**Required work:** Scan the material below for the word "Open", then copy every line in which it appears.

**Exercise inputs:**
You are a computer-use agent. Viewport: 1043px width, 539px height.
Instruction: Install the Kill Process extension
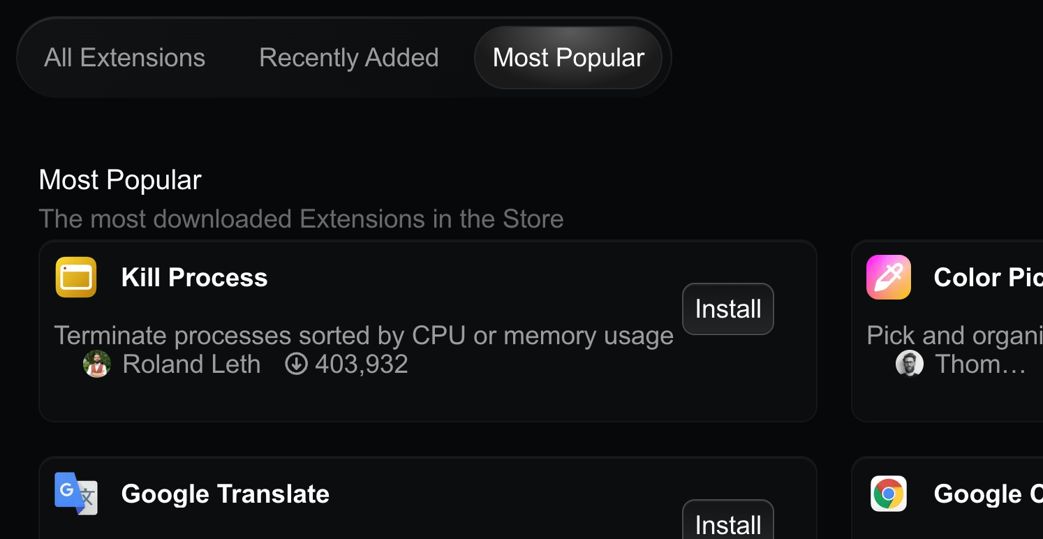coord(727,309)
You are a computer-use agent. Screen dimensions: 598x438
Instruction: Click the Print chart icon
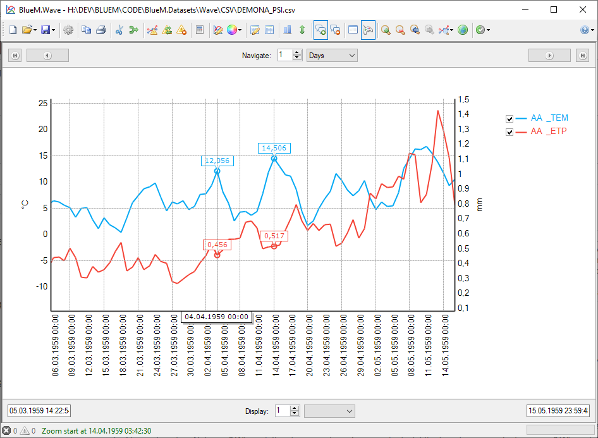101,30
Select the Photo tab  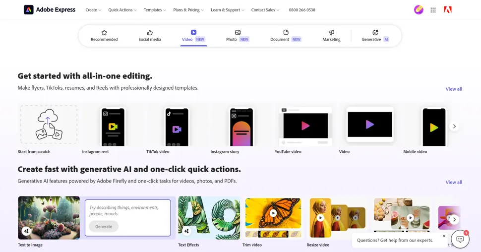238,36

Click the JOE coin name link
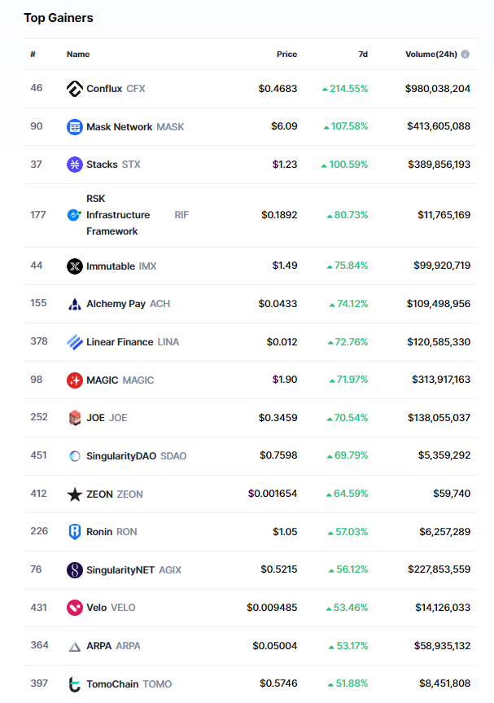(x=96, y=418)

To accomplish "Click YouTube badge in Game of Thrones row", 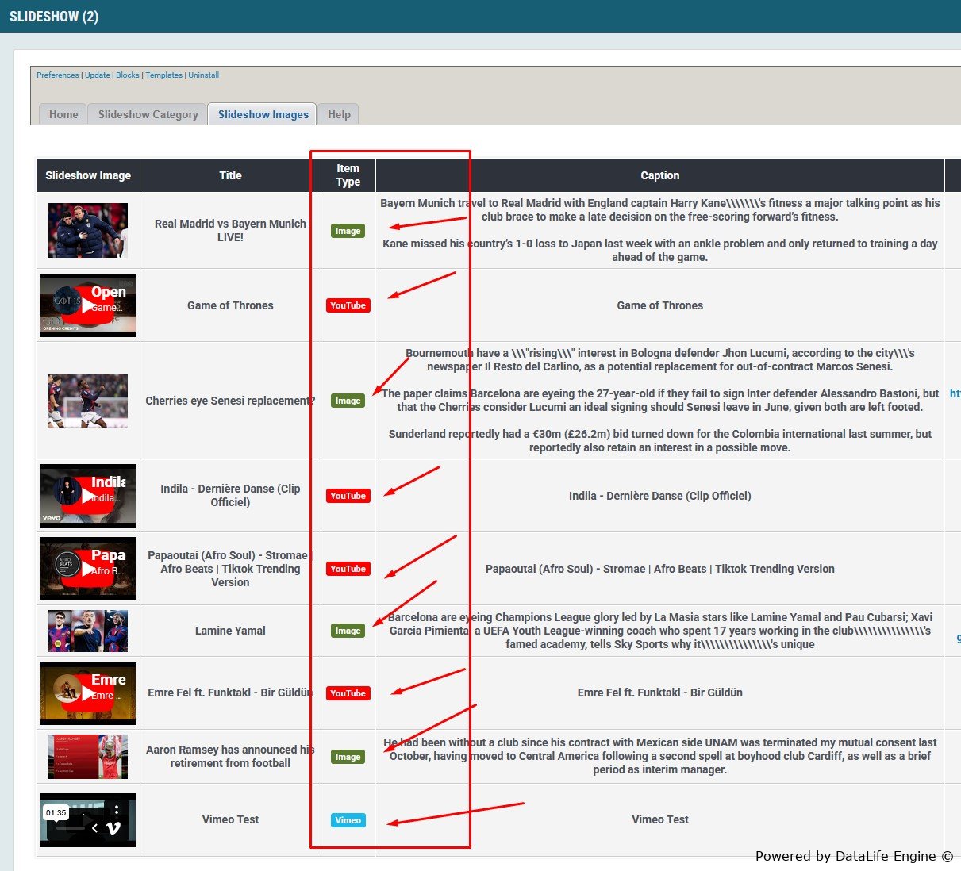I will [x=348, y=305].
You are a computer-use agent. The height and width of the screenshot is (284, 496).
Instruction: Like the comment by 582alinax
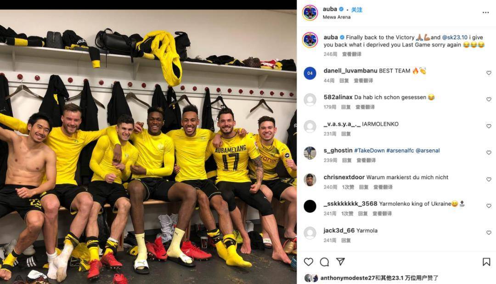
==
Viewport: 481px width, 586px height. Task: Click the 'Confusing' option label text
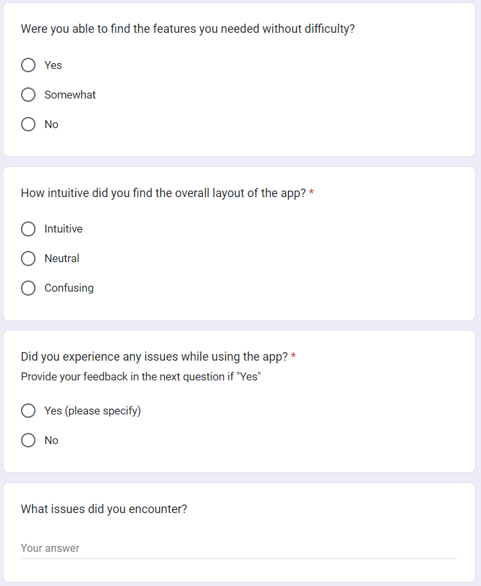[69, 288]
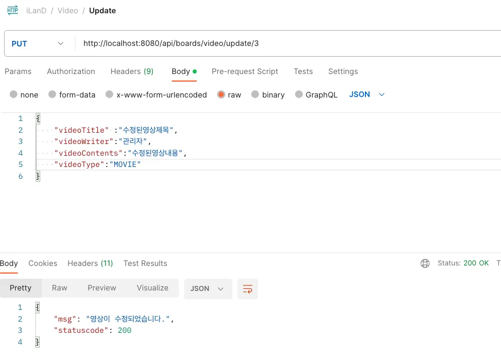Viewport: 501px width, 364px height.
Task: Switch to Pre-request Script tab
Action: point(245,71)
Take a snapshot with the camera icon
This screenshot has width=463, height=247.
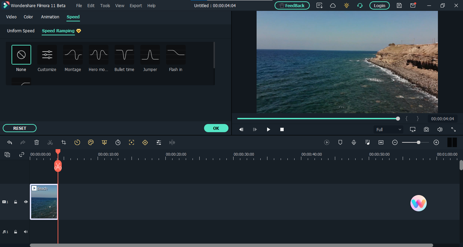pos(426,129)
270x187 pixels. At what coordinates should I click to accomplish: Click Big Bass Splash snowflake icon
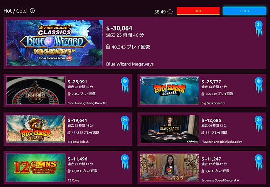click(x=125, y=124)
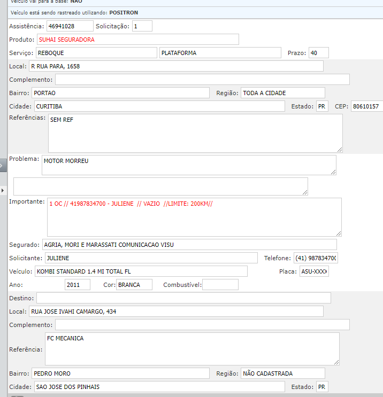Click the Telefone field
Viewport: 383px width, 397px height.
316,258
...
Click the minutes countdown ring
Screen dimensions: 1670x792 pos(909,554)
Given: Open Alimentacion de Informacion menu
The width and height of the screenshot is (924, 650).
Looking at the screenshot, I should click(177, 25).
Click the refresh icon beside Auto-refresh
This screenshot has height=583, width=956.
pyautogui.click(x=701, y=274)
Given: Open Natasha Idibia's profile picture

**Solved exercise:**
Given: Open Alimentacion de Informacion menu
Given: Open Natasha Idibia's profile picture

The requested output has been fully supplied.